Muslim Fostering: We need to care for the future generation


Annie Shafi
Muslim Fostering: We need to care for the future generation

Many Muslims may not realise that by fostering a child they are following a Sunnah of the beloved Prophet Muhammad (peace be upon him). Therefore fostering should be encourage in the Muslim community to help diversify foster parents in today’s society who want to offer a loving and stable home for a foster child.

There is a staggering number of Muslim children that are placed into care and in urgent need of foster carers that can meet their religious, cultural and emotional needs.

A new report on Muslim fostering was conducted by the Muslim Foster Project and was led by The Fostering Network in partnership with Mercy Mission UK and funded by the Better Communities Business Network.

In 2017, Mercy Mission and The Fostering Network with the support Better Communities Business Network (BCBN) launched the Muslim Fostering Project. The Fostering Network carried out a detailed study of understanding the barriers to recruiting Muslim foster carers. Internal release the importance of the report snippets out of the report.

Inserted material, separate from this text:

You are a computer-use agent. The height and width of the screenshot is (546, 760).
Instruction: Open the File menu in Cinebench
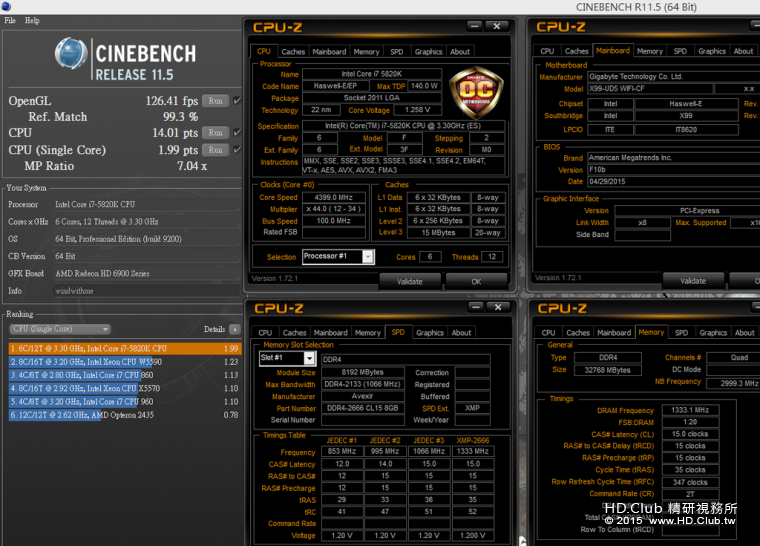point(10,20)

The report highlighted how 80% of applicants from the Muslim community did not go past the initial hiring stage to foster a child and in some areas up to 90% of Muslim children are were placed away from their faith group.

The situation is one that is dire and has further exacerbated by the refugee crisis that has hit Europe. Many Muslims are unaware that they have the potential to make a huge difference to a child’s life by creating a ‘home’ from home for a child.

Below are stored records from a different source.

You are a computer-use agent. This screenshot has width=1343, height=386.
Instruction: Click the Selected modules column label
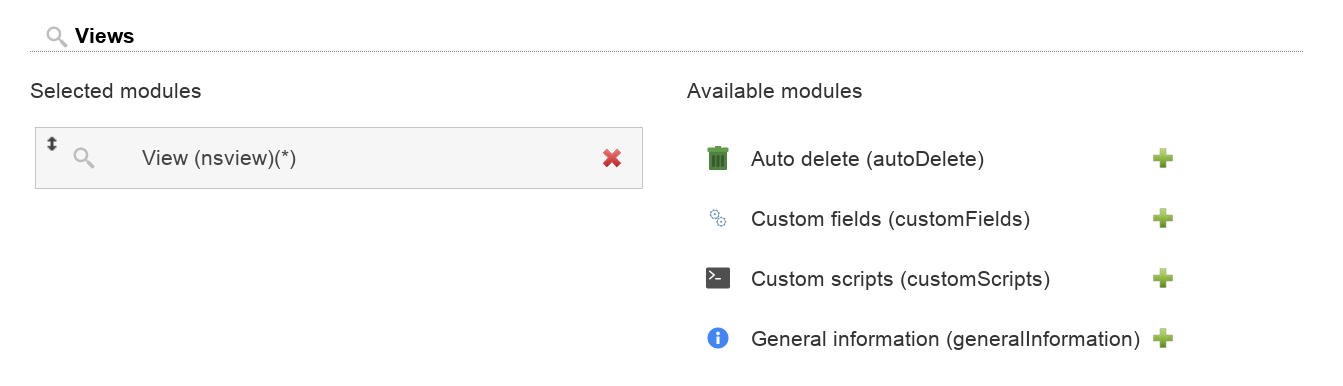(x=115, y=91)
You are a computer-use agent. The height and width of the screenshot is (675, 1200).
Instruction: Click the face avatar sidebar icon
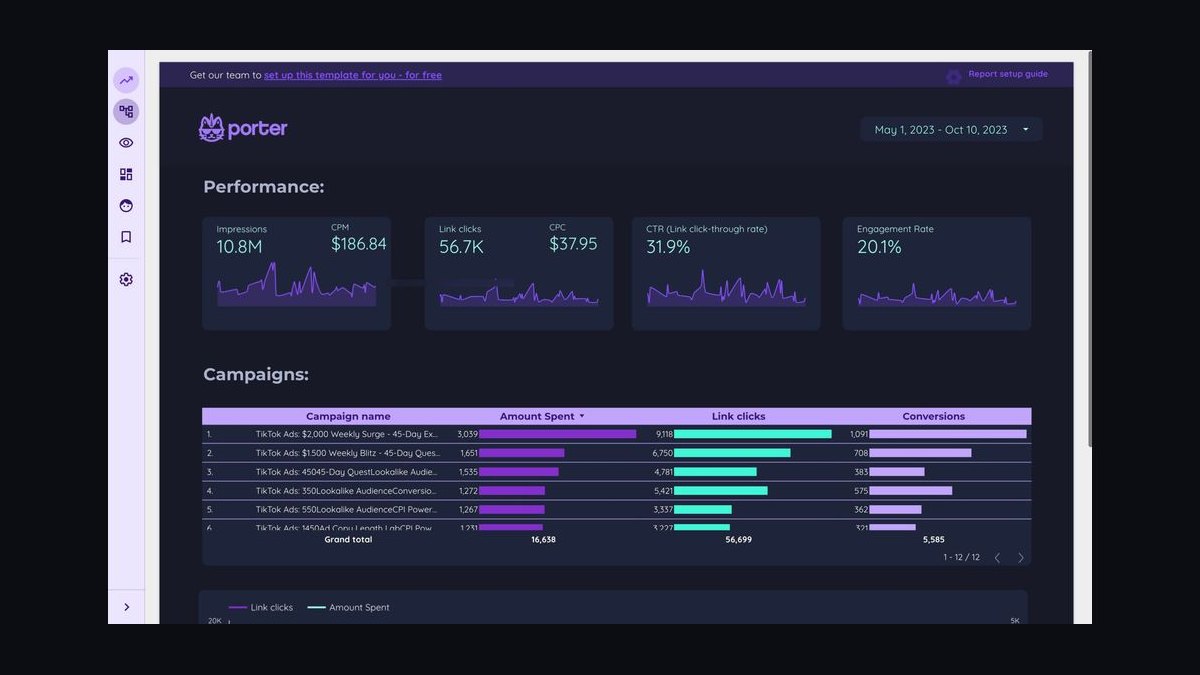point(126,206)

Heartbreakingly, conflict in war-affected countries has resulted in a large number of Muslim children being left without anyone to care for them. Many children have walked thousands of miles, watched their parents suffer and even die, arrive in the UK, to strangers speaking a different language, with a different culture, religion and values.

Despite the fact that the UK has a large Muslim population, children are continued to be placed in homes that do not support the child’s religious and cultural needs and this affects the child’s ability to relate and nurture their true identity.

It is very important that there are a diverse range of homes from different backgrounds and faiths that are ready to welcome a foster a child and it is also important for there to be Muslim foster carers to cater for the needs of those children who have been brought up in the Muslim faith and want to be able to relate and practice their religion freely and comfortably.